Die Berechnung der Masse des \ce{CO2} folgt der Formel
 
\begin{equation}
  m_{\text{\ce{CO2}}} = \frac{p_{abs} \cdot V \cdot \text{268,4}}{\text{100} \cdot (\text{273} + T)} \cdot \rho_{\text{\ce{CO2}}} \cdot A  \label{eq:carbonat1}
\end{equation}
 
mit der Dichte von \ce{CO2} im Normzustand $\rho_{\text{\ce{CO2}}} =$ 0,001$\,$977$\,$g $\cdot$ cm$^{\text{-3}}$ und dem Verhältnis der Molmassen $A$ (\ce{CaCO3} $:$ \ce{CO2}) $=$ 2,274. Schließlich ergibt sich der Anteil aus dem Verhältnis von \ref{eq:carbonat1} zur Trockeneinwaage vor dem Versuch.
 
\end{document}

Viele Grüße

Thomas Denninger

Bei mir läßt sich das nicht kompilieren, mit utf8 für inputenc funktioniert es.

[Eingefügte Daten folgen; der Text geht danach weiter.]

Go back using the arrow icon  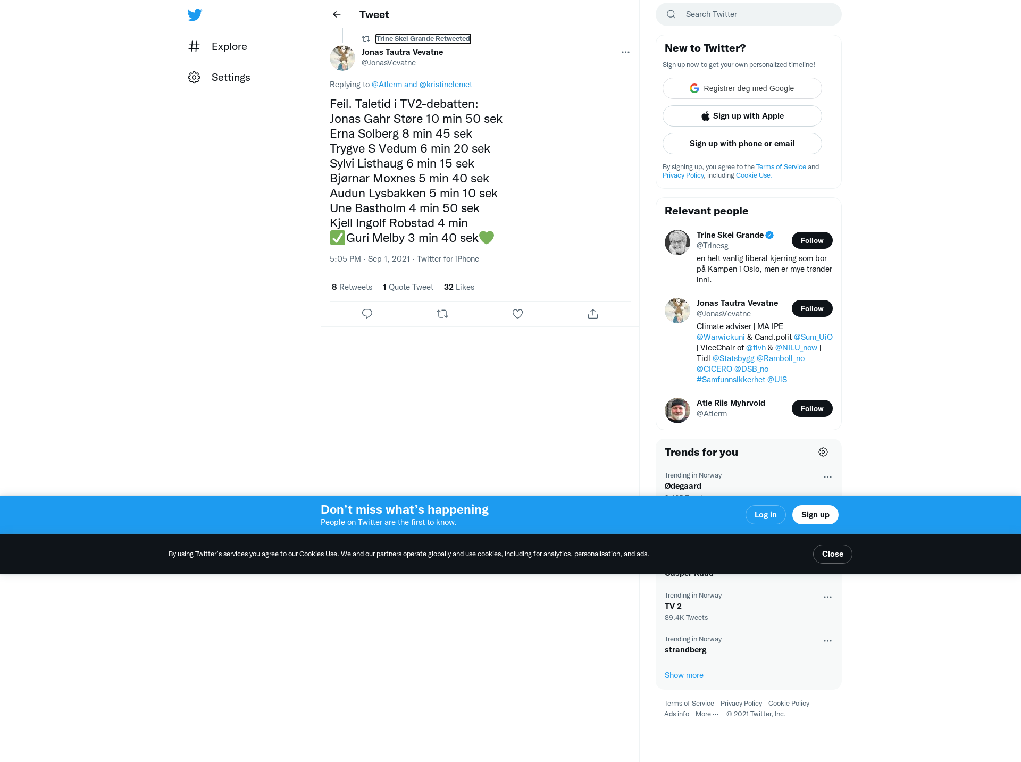(x=337, y=14)

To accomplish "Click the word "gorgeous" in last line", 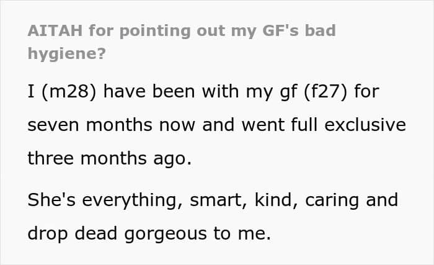I will point(166,234).
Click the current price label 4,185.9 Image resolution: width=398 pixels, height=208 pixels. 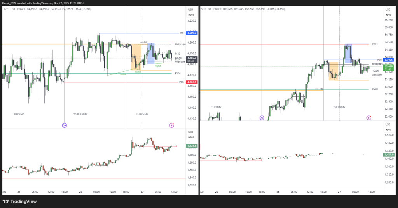pyautogui.click(x=192, y=58)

Was mir sonst noch so auffällt:

  1. Was viele Leute falsch machen (meiner Meinung nach): Wenn du schreibst

    »… mit der Dichte von CO2 im Normzustand rho_CO2 = …«,

    dann bezeichnest du rho_CO2 als Normzustand. Entweder

    »… mit der Dichte rho_CO2 = … von CO2 …«,

    wobei ich mich frage, ob man das »… von CO2 …« dann noch braucht, oder

    »… mit der Dichte von CO2, rho_CO2 = …, …«.

  2. \, muß man nicht in $…$ setzen.
  3. Der Abstand zwischen g für Gramm und /cm³, bzw. vor und nach dem Punkt dazwischen, der erscheint mir etwas groß. Ich würde dort \, benutzen und den Punkt vielleicht sogar ganz weglassen.
  4. Vor der 0,001977 würde ich ein geschütztes Leerzeichen setzen (~), vor und nach dem Gleichheitszeichen vor der 2,274 auch.
  5. Nach dem A (nach »Molmassen«) würde ich ein \, setzen, auf jeden Fall etwas Geschütztes.
  6. Der Teil

    »… ergibt sich der Anteil aus dem Verhältnis von 0.1 zur Trockeneinwaage …«

    sollte besser heißen

    »… ergibt sich der Anteil aus dem Verhältnis von Gleichung (0.1) zur Trockeneinwaage …«,

    sonst stutzt man erstmal. Wobei ich den Satz dann immer noch seltsam finde. Eine Gleichung in ein Verhältnis zu einer Trockeneinwaage zu setzen ist zumindest unüblich. Vielleicht doch lieber

    »… ergibt sich der Anteil aus dem Verhältnis von m_CO2 zur Trockeneinwaage …«.

    Aber vielleicht hab ich auch den Satz einfach nicht verstanden.